Further Reading

Purcell et al. (2002, 2003) and Carr, Hall, and Hart (2002) were the first to map general-purpose ray tracers to graphics processors.

A classic paper by Aila and Laine (2009) carefully analyzed the performance of ray tracing on contemporary GPUs and developed improved traversal algorithms based on their insights. Follow-on work by Laine et al. (2013) discussed the benefits of the wavefront architecture for rendering systems that support a wide variety of materials, textures, and lights. (The use of a wavefront approach for the path tracer described in this chapter is motivated by Laine et al.’s insights.)

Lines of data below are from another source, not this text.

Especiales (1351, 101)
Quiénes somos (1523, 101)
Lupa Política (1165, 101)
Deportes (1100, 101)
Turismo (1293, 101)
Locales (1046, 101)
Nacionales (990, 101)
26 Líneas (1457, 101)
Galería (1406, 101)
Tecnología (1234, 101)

Most work in performance optimization for GPU ray tracers analyzes the balance between improving thread execution and memory convergence versus the cost of reordering work to do so. Influential early work includes Hoberock et al. (2009), who re-sorted a large number of intersection points to create coherent collections of work before executing their surface shaders. Novák et al. (2010) introduced path regeneration to start tracing new ray paths in threads that are otherwise idle due to ray termination. Wald (2011) and van Antwerpen (2011) both applied compaction, densely packing the active threads in thread groups.

Lier et al. (2018b) considered the unconventional approach of distributing the work for a single ray across multiple GPU threads and showed performance benefits for incoherent rays. (This approach parallels how computation is often mapped to CPU SIMD units for high-performance ray tracing.)

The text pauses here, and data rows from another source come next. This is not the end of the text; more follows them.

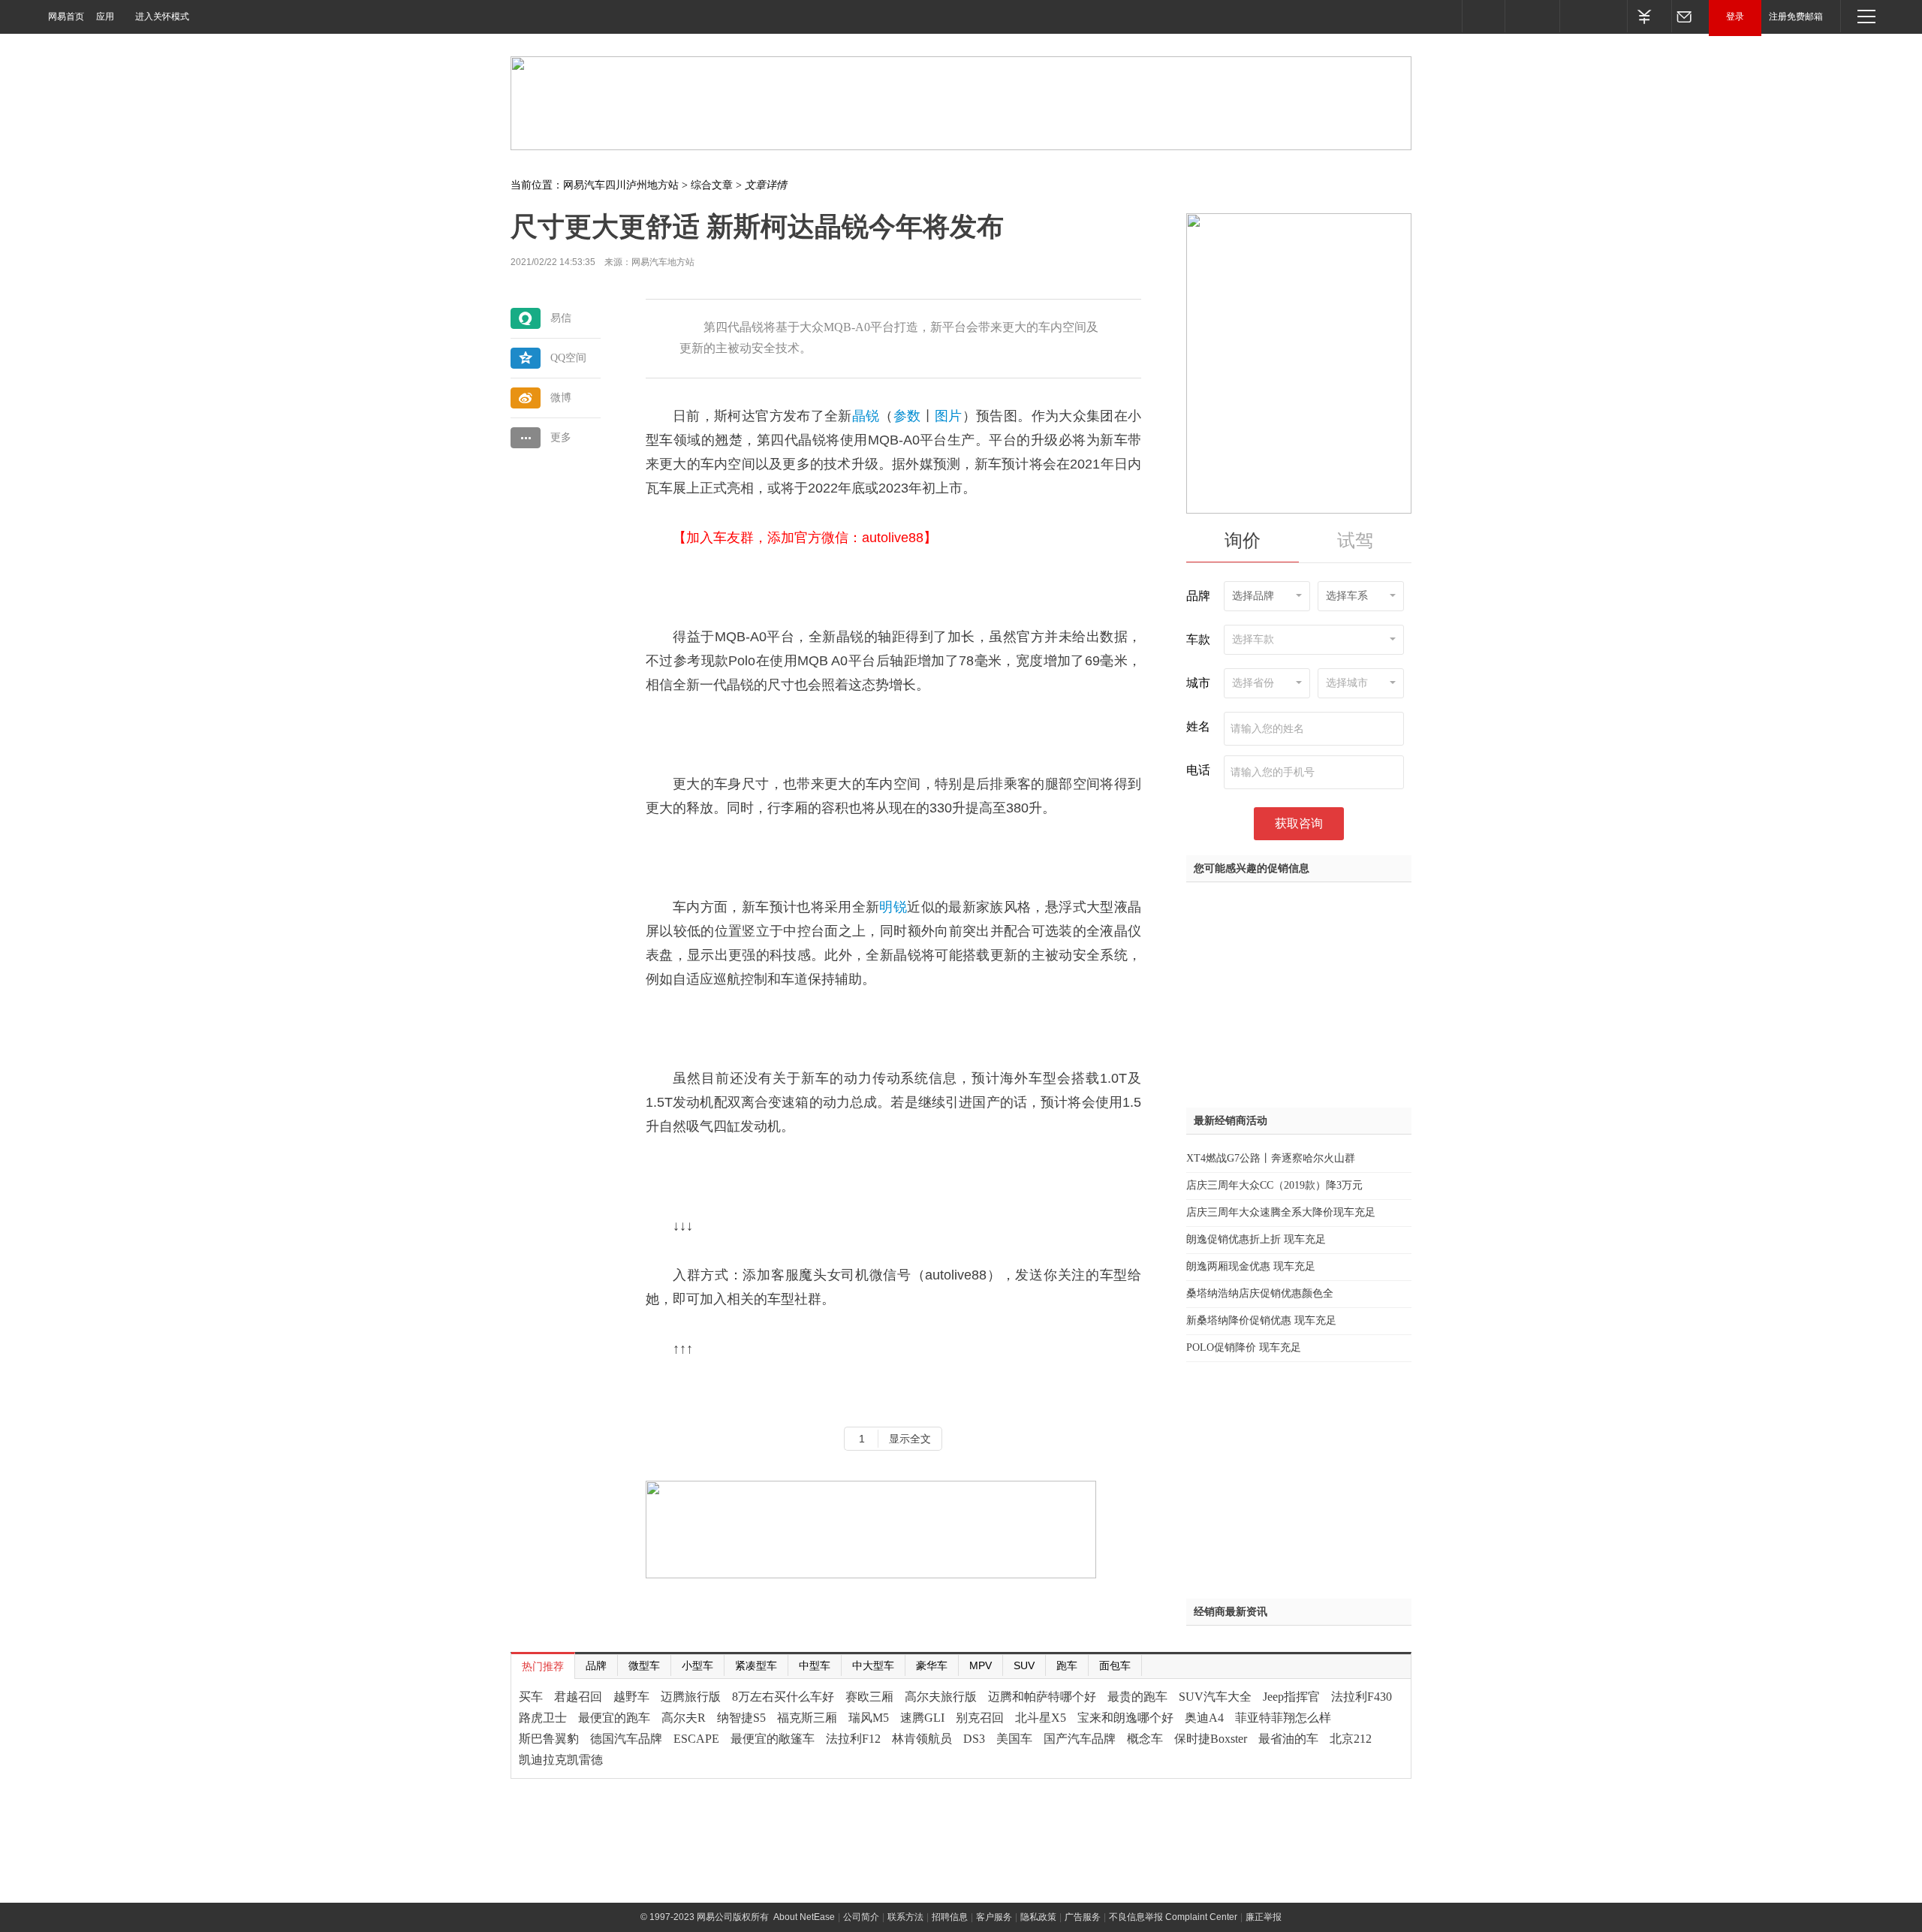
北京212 (1351, 1738)
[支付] (1649, 16)
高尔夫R (683, 1717)
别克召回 (980, 1717)
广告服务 (1083, 1917)
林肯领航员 (922, 1738)
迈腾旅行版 (691, 1696)
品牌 (1198, 595)
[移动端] (1483, 16)
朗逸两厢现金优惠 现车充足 (1250, 1266)
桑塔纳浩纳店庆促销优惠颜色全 (1259, 1293)
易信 (560, 318)
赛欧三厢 (869, 1696)
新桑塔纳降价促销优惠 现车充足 (1261, 1320)
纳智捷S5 (741, 1717)
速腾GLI (922, 1717)
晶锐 (866, 415)
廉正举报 (1264, 1917)
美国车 (1014, 1738)
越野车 (631, 1696)
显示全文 (910, 1439)
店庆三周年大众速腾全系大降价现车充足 (1280, 1212)
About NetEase (804, 1917)
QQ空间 (568, 357)
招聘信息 (950, 1917)
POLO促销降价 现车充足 (1243, 1347)
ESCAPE (696, 1738)
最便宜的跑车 (614, 1717)
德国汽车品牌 (626, 1738)
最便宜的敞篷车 (773, 1738)
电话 (1198, 770)
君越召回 (578, 1696)
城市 (1198, 683)
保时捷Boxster (1210, 1738)
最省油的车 (1288, 1738)
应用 (105, 16)
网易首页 (66, 16)
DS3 (974, 1738)
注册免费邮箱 (1796, 16)
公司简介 (861, 1917)
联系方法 (905, 1917)
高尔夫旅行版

Reordering the rays to be traced can also improve performance by improving the coherence of memory accesses performed during intersection tests. Early work in this area was done by Garanzha and Loop (2010) and Costa et al. (2015). Meister et al. (2020) have recently examined ray reordering in the context of a GPU with hardware-accelerated intersection testing and found benefits from using it.

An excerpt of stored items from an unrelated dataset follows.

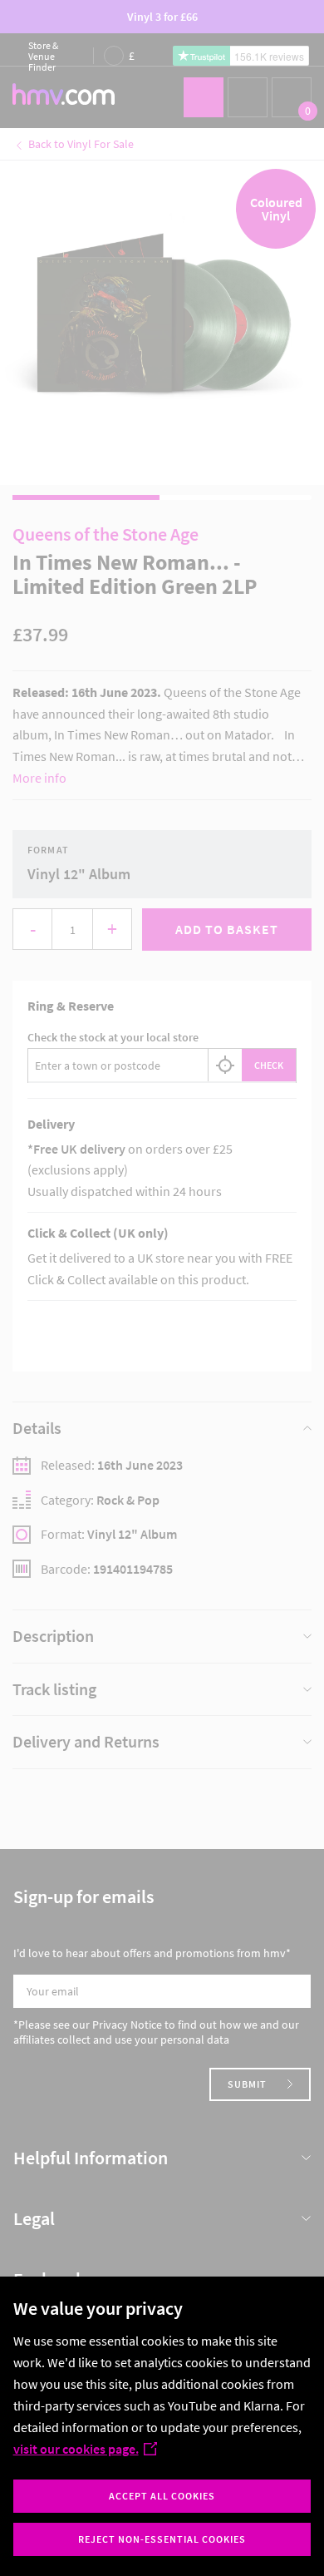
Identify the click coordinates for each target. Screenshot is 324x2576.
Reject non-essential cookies (162, 2539)
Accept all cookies (162, 2495)
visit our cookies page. (76, 2448)
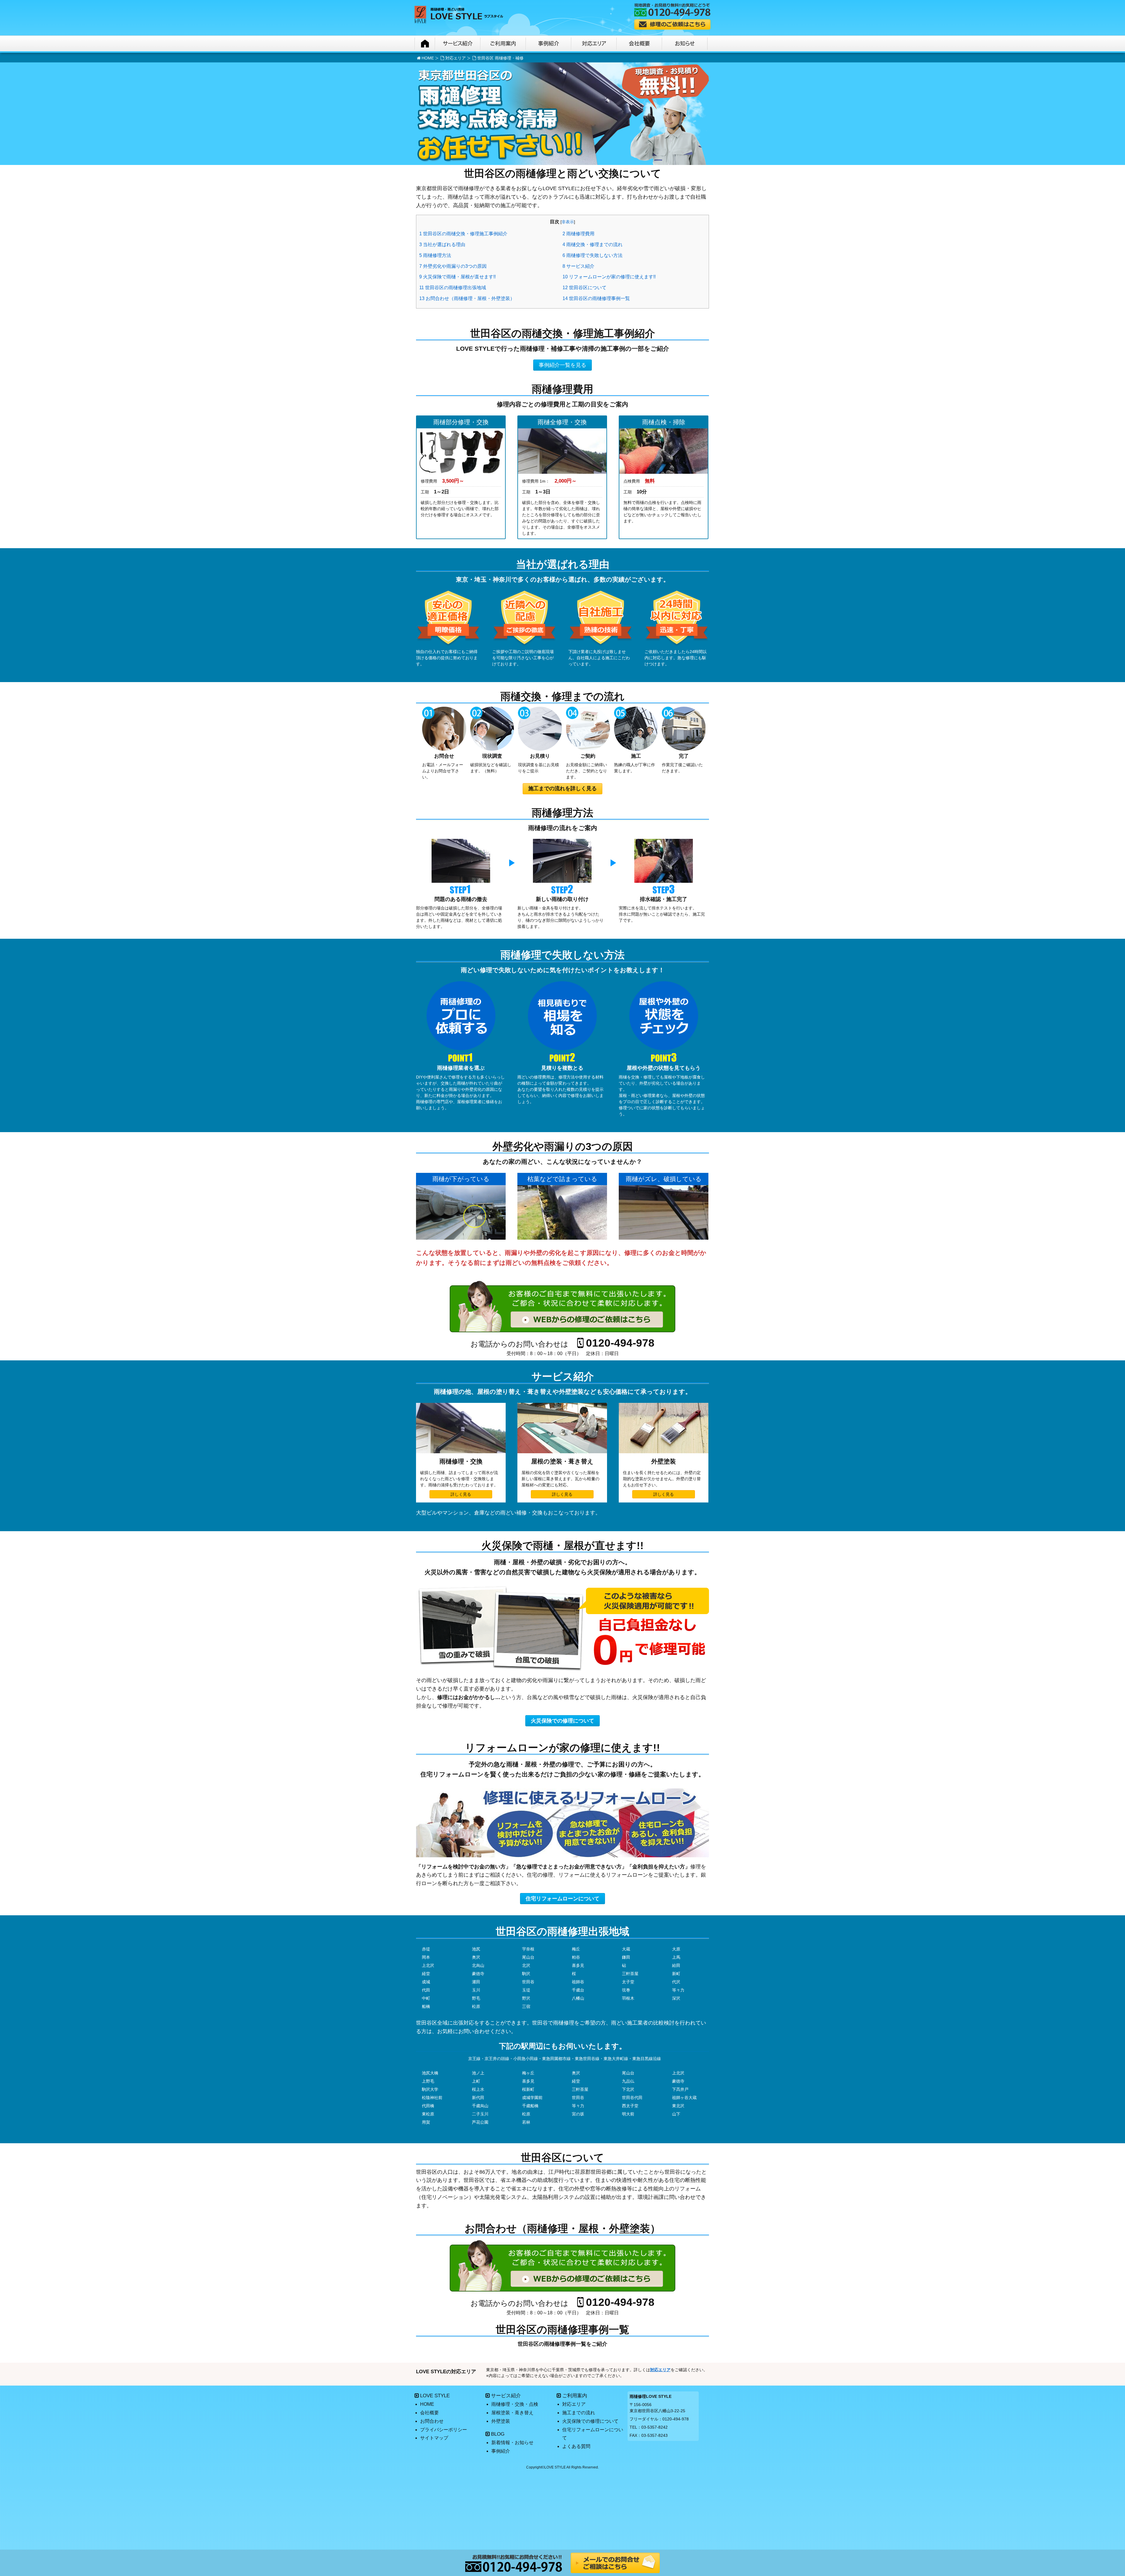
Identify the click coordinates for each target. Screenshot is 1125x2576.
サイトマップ (434, 2437)
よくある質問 (576, 2446)
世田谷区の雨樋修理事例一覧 (596, 298)
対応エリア (455, 58)
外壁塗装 (500, 2421)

An alternative to taking an arbitrary set of rays and finding structure in them is to generate rays that are inherently coherent in the first place. Examples include the algorithms of Szirmay-Kalos and Purgathofer (1998) and Hachisuka (2005), which select a single direction for all indirect rays at each level, allowing the use of a rasterizer with parallel projection to trace them. More generally, adding structure to the sample values used for importance sampling can lead to coherence in the rays that are traced. Keller and Heidrich (2001) developed interleaved sampling patterns that reuse sample values at separated pixels in order to trade off sample coherence and variation, and Sadeghi et al. (2009) investigated the combination of interleaved sampling and using the same pseudo-random sequence at nearby pixels to increase ray coherence. Dufay et al. (2016) randomized samples using small random offsets so that nearby pixels still have similar sample values.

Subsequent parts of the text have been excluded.